Break down into manageable components
Let’s look into common destructive reactions that comprise jealousy. What causes each of them? How can you change these responses to constructive ones? See the situation from a compassionate, more objective perspective.
1. I strive for my glass to be more full than someone else’s
I may destructively engage with the situation, and overstep healthy boundaries to achieve this. The goal is not to satisfy the need or be equal to others. It is to get more. Or everything.
Striving to fulfill a wish or satisfy a need is natural. Unless my motivation is destructive, formed by:
- exaggerated desires, benefits I am attached to
- the need to be higher than others
- the role of a winner, etc.
Reframing:
- I am always worthy, and complete, even if my wishes are not fulfilled, or someone has more.
If a supporting cause needs reframing, I address it too.
2. I wish others’ glasses were less full than mine
Or even empty.
Reframing:
- Other human beings are equal to me, they deserve what they have, as do I.
- I rejoice in the good fortune of other human beings and do not wish them harm.
3. I wish others suffer for the fuller glasses
Such people better not exist at all. If they do, something bad needs to happen to them so my jealousy is temporarily satisfied.
Reframing:
- Other human beings are equal to me, they deserve what they have, as do I.
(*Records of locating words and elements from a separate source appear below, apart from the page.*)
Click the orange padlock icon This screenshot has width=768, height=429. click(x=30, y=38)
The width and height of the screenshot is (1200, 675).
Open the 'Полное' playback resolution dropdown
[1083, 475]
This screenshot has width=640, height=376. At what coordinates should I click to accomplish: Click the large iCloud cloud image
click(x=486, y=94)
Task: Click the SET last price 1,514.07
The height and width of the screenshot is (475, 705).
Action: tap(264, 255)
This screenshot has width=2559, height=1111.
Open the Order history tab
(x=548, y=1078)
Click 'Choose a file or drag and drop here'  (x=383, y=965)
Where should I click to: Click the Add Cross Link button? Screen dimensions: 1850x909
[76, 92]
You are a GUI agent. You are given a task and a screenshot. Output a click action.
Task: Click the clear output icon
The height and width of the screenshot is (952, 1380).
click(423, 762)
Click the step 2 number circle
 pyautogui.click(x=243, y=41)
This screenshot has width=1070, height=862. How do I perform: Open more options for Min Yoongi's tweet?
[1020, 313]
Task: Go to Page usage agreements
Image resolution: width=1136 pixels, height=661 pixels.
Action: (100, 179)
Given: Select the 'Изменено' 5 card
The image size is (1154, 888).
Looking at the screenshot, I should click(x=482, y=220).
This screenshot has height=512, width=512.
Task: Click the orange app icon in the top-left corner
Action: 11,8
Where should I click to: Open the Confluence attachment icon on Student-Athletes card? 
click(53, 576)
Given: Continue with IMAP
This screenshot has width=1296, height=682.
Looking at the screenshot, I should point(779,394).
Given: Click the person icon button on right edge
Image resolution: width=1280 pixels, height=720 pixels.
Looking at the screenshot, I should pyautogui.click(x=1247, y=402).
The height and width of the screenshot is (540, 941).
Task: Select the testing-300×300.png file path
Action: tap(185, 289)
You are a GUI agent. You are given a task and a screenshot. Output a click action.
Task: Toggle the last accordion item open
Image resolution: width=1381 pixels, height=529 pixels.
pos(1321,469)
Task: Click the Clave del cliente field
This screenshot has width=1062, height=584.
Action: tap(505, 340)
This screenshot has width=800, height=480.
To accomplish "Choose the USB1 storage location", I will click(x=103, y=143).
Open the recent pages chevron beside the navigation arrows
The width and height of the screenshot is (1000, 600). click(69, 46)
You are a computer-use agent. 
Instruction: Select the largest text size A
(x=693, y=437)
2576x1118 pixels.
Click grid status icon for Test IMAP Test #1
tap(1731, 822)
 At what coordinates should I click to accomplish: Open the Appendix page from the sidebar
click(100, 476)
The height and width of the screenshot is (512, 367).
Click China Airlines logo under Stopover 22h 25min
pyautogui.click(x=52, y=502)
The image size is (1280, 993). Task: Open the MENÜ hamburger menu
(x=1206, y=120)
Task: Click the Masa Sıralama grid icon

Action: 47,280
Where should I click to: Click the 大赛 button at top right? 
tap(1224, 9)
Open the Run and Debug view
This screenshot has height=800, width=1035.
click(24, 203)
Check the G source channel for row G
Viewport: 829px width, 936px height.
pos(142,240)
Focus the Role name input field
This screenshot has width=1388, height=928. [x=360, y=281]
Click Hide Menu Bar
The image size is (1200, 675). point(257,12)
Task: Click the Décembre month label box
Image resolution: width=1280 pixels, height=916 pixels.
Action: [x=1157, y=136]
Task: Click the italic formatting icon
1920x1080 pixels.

- I rejoice in the good fortune of other human beings and do not wish them harm.
4. I think less of others to compensate
If others have more money, I will belittle them for being less attractive or moral. Anything – to feel higher.
Reframing:
- other human beings are equal to me
- they can not be lower or higher than me because of anything
5. I hate the unfair world
The world did not give me enough. I am entitled to having more than others. This is why the world is bad and unfair. In retaliation, I am depriving it (and everyone in it) of my love and compassion.
Reframing:
- the world is good
- the laws of the universe are the same for everyone and treat everyone equally
- I accept this with full heart, without negative reactions
- I preserve my love and compassion for the world and everyone in it
6. I think less of myself
I am inferior to others, incapable, and incomplete because my glass is less full.
Reframing:
- I am always worthy, and complete, even if my wishes are not fulfilled, or someone has more.
Summary
You remind yourself that there is no imbalance in the universe. Your unintentional misinterpretation can and must be disputed and reframed. This is how you ensure the freedom to choose a constructive response.
Please mind, you are not learning the new framing, but restoring your natural, compassionate perspective. Unlearning the layers of mistaken beliefs you unintentionally accumulated.
To recap:
All human beings are equal and free. Your desires and needs are no higher or lower.
Your Maslow’s pyramid is at the same level as someone else’s.
Framing based on systems, compassionate perspective:
- I am always worthy, and complete, even if my wishes are not fulfilled, or someone has more.
- Other human beings are equal to me, they deserve what they have, as do I. They can not be lower or higher than me because of anything.
- I rejoice in the good fortune of other human beings and do not wish them harm.
- I cannot control, or “own” a human being, he or she is free.
- The world is good. The laws of the universe are the same for everyone and treat everyone equally. I accept this with full heart, without negative reactions. Preserve my love and compassion to the world and everyone in it.